• YOUR TASK:
The response should repeat word for word every line below from the one with "Where should I click to: Click" to the one with "Task: Open the filter options icon", inclusive, and nothing else; leave pictures out.

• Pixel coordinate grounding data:
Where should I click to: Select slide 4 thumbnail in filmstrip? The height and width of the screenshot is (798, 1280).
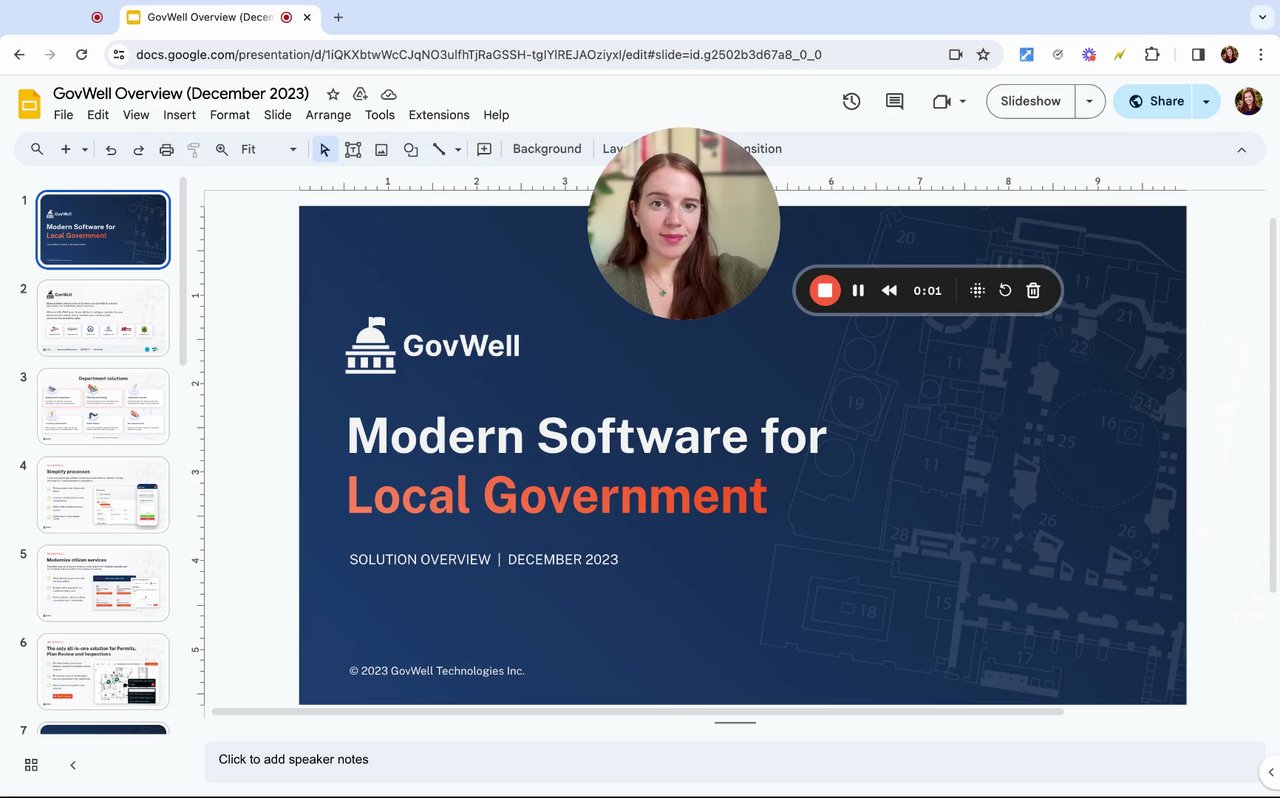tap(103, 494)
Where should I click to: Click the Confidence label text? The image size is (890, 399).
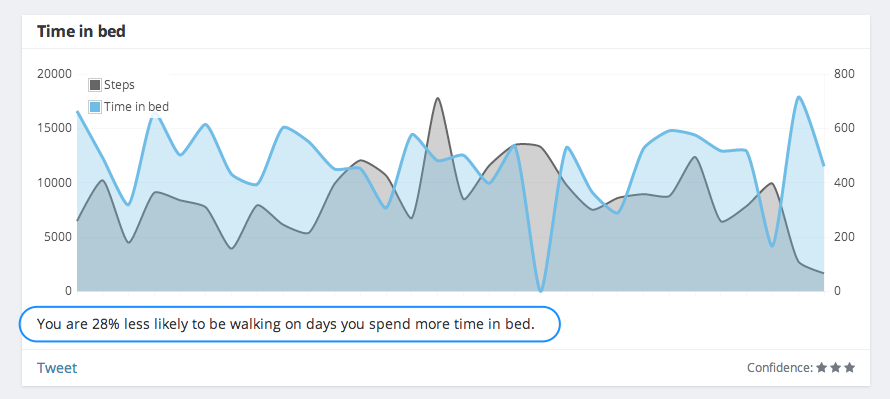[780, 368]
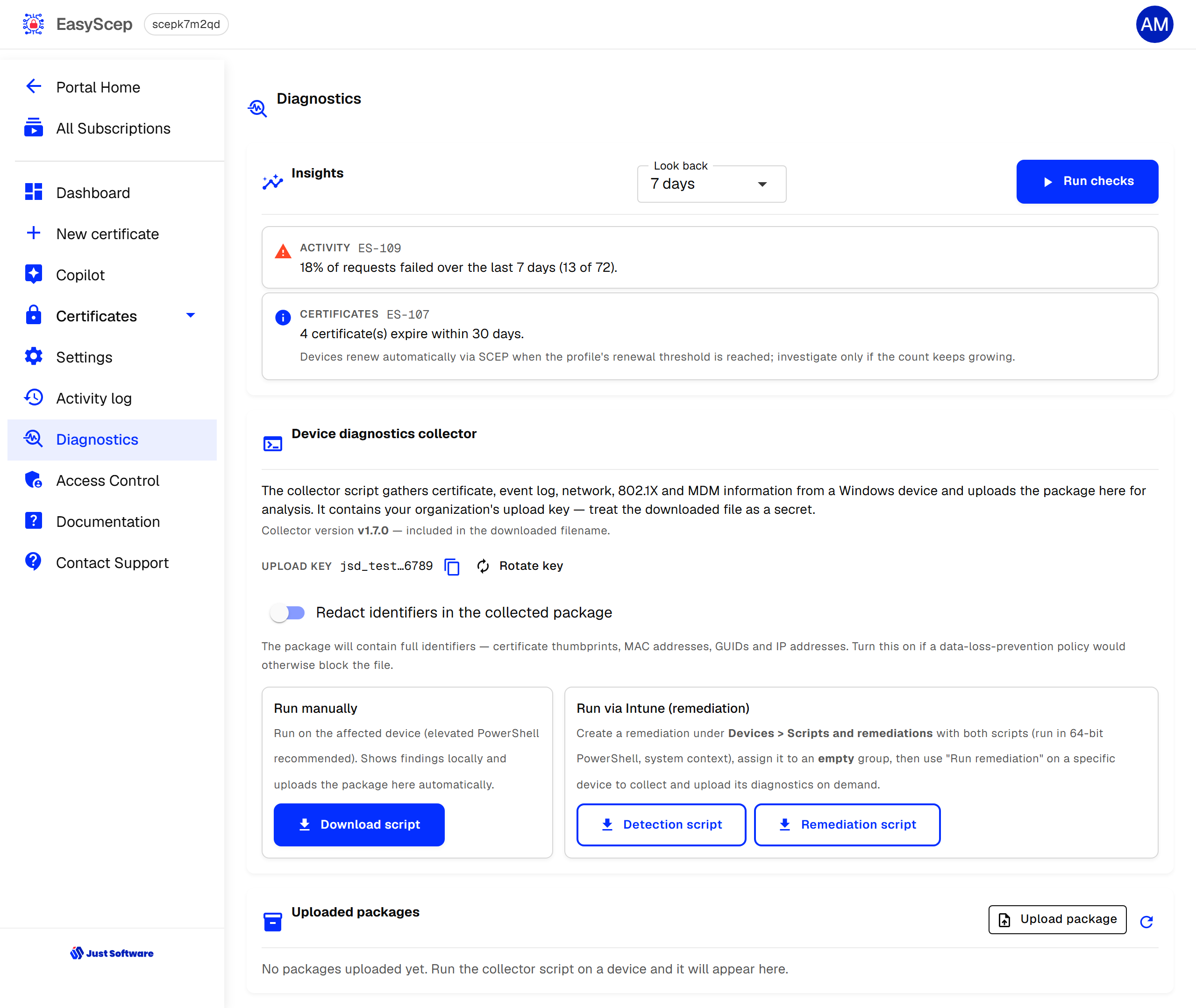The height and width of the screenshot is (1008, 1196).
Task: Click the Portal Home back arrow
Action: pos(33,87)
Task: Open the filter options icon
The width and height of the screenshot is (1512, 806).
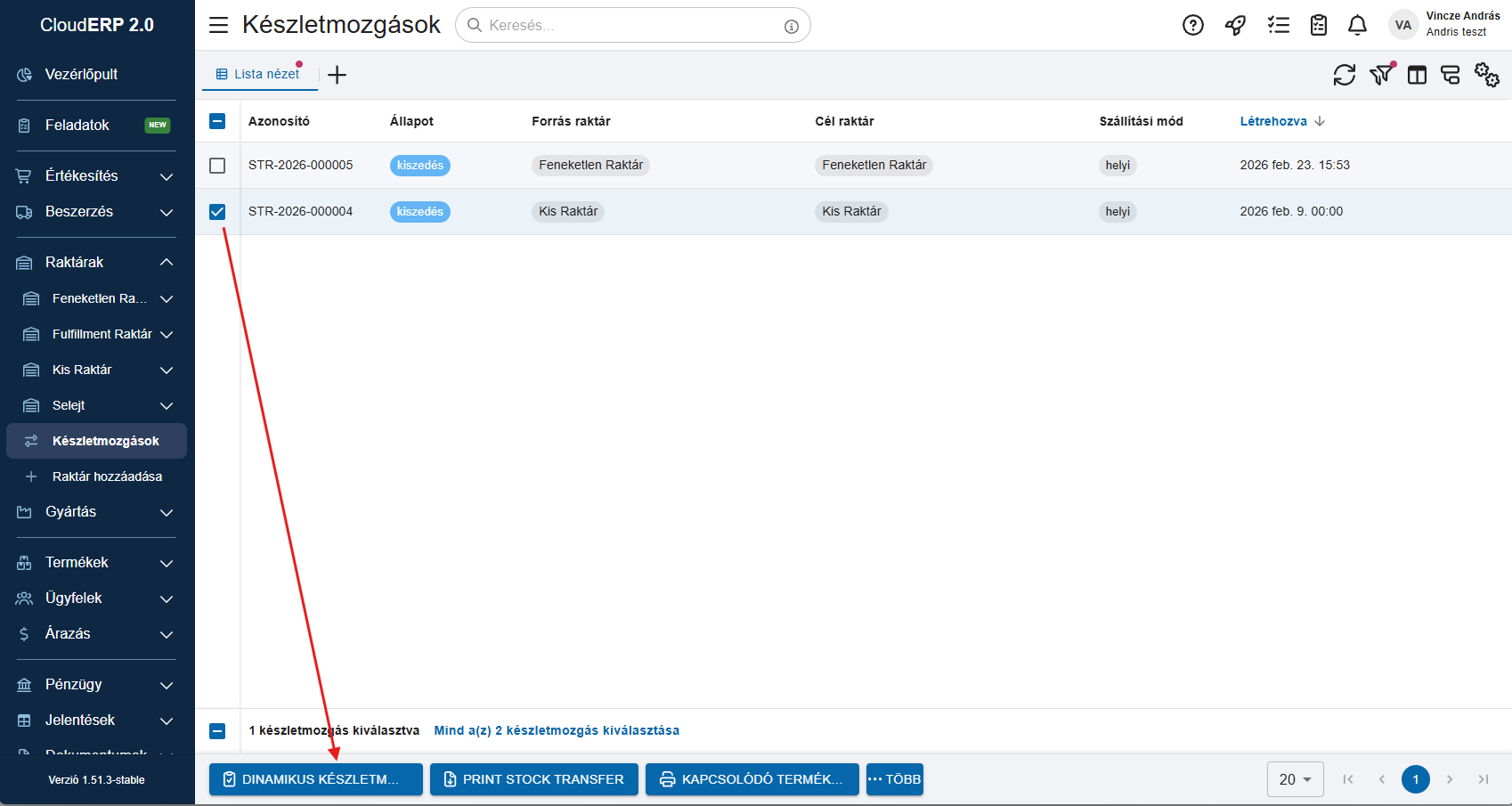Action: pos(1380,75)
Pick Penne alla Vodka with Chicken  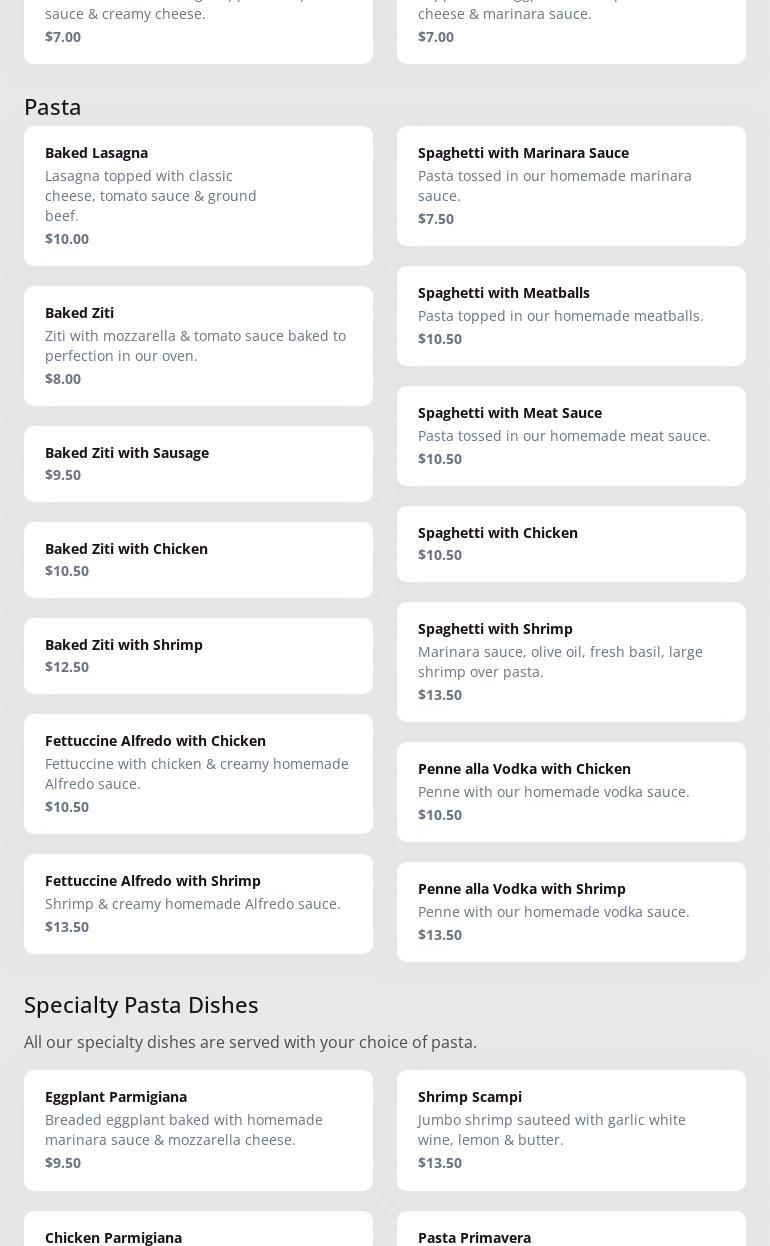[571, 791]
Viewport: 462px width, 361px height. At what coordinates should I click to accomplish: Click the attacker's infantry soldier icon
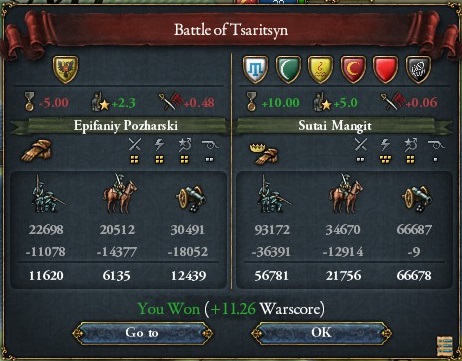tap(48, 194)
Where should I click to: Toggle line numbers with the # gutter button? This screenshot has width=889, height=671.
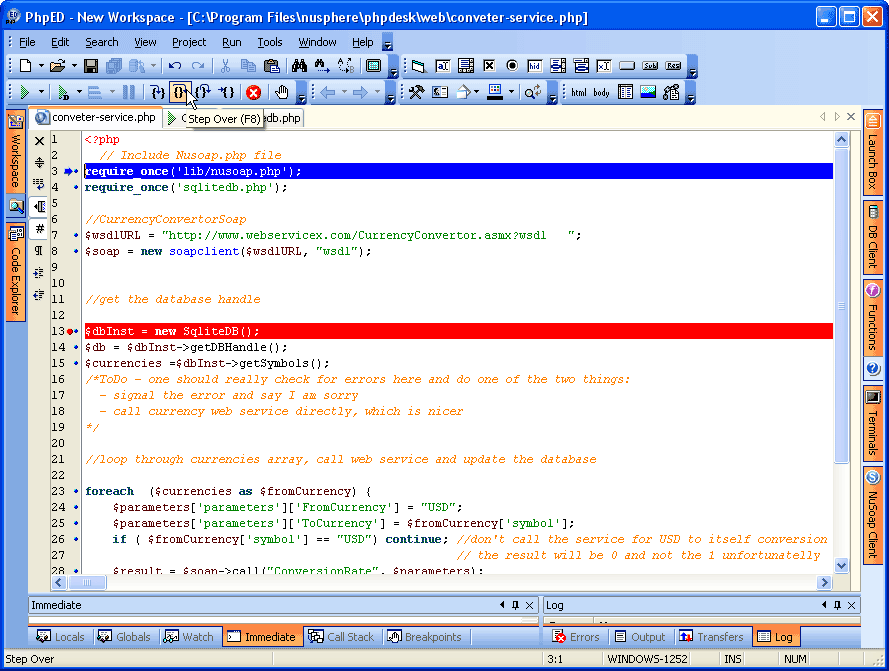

• OUTPUT FOR THIS TASK:
Where should I click to: Click the Confidence label text? The image size is (890, 399).
[780, 368]
The height and width of the screenshot is (1008, 1196).
Task: Click the Portal Home back arrow
Action: pos(33,87)
Task: Open the filter options icon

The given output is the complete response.